(Records excerpted from a collection)
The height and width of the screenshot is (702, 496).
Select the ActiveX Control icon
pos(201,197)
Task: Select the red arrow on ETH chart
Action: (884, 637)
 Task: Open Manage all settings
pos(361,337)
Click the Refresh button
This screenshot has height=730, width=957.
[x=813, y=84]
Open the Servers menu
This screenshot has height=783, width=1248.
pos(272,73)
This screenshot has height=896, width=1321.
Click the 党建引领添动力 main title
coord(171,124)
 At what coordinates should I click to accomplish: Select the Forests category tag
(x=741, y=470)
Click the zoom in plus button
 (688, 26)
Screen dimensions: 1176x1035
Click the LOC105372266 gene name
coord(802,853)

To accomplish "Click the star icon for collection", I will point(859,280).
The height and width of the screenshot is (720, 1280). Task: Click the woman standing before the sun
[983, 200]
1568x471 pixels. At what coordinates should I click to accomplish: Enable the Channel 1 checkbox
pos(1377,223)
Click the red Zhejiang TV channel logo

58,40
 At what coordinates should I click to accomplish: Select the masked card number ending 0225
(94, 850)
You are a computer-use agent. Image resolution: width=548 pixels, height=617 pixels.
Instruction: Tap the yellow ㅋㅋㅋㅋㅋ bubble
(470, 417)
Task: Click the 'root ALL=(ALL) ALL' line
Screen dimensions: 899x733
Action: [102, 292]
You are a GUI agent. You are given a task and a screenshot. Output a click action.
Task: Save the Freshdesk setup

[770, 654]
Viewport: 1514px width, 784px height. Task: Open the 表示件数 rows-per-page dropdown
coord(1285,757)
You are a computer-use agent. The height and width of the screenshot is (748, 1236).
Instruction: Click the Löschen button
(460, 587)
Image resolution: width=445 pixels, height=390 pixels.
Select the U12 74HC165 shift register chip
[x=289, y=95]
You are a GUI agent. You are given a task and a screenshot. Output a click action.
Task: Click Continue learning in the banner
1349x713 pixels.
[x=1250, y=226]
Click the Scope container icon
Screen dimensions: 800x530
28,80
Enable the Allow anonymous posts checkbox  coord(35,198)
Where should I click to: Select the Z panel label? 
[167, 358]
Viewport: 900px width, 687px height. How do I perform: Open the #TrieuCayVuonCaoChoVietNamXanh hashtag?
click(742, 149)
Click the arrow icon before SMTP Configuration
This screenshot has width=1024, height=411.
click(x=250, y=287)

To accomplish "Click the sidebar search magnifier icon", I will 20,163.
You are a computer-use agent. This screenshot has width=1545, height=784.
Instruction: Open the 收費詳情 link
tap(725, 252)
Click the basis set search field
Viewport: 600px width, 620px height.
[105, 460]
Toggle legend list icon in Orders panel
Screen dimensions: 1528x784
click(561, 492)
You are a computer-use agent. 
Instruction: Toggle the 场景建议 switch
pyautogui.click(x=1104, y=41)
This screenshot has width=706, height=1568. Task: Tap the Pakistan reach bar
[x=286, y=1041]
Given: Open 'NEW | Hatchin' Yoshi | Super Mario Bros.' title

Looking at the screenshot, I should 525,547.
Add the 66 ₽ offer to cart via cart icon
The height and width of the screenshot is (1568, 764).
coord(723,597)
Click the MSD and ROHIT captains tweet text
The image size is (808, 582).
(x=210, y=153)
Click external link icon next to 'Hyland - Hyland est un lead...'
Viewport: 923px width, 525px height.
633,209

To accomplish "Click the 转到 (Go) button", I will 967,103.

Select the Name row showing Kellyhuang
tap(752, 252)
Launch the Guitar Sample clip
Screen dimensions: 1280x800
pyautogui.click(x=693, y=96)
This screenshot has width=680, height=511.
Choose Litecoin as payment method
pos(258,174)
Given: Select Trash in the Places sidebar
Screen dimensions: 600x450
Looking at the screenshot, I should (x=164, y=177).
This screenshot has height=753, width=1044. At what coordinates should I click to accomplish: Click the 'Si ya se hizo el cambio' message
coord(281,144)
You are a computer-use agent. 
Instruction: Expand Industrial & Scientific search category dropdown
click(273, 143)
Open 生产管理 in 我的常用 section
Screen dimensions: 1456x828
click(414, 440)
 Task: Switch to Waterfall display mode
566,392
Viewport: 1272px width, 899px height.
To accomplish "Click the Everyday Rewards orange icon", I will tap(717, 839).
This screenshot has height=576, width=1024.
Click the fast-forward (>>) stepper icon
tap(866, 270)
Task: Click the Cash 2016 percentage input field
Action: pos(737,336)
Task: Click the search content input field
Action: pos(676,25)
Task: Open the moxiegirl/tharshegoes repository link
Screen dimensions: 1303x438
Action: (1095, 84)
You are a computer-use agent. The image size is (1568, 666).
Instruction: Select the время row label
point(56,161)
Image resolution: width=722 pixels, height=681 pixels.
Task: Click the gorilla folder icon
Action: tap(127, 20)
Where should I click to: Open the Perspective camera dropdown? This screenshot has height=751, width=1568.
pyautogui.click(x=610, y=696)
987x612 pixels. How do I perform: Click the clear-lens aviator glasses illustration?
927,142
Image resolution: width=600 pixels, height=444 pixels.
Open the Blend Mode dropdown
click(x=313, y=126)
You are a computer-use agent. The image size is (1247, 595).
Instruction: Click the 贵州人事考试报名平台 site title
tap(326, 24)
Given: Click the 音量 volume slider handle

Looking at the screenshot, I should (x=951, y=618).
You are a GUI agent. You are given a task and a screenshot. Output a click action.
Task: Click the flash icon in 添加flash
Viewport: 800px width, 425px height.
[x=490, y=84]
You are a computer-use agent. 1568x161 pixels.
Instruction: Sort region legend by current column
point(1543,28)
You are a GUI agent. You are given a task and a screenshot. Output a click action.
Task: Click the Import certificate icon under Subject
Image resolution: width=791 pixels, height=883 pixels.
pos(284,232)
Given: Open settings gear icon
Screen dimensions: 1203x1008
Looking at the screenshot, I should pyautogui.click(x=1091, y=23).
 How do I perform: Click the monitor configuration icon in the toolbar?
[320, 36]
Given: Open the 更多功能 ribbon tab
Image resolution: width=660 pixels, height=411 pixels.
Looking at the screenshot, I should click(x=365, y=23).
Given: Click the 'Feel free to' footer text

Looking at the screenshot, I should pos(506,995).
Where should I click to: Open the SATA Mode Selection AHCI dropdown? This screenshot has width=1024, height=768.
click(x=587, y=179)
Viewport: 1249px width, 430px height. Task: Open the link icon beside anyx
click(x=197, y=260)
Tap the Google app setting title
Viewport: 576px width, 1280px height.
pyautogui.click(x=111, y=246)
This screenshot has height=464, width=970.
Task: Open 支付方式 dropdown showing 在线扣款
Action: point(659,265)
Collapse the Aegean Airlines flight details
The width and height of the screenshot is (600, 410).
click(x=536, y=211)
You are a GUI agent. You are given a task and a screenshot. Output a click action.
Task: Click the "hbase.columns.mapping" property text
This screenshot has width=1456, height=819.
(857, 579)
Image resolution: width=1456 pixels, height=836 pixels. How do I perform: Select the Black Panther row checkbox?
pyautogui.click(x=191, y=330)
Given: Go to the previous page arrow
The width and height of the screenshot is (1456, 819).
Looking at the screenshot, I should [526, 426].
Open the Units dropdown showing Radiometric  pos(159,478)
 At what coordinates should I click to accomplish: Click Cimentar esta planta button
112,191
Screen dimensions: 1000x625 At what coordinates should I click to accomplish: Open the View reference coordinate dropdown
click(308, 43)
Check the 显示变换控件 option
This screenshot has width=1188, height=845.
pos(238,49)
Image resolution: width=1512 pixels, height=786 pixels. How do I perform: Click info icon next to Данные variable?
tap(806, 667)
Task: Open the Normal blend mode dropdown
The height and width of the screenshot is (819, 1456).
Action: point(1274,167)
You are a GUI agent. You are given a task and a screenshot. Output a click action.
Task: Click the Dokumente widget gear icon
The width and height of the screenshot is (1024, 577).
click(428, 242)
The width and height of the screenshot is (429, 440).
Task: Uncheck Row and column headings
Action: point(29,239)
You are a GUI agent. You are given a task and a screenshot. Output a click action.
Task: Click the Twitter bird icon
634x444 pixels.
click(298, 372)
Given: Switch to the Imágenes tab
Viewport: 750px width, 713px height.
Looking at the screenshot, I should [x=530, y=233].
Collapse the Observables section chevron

**Work to complete:**
Count up the lines in the records that contain the word "computer" and reply with that figure only.

**Answer to the problem:**
8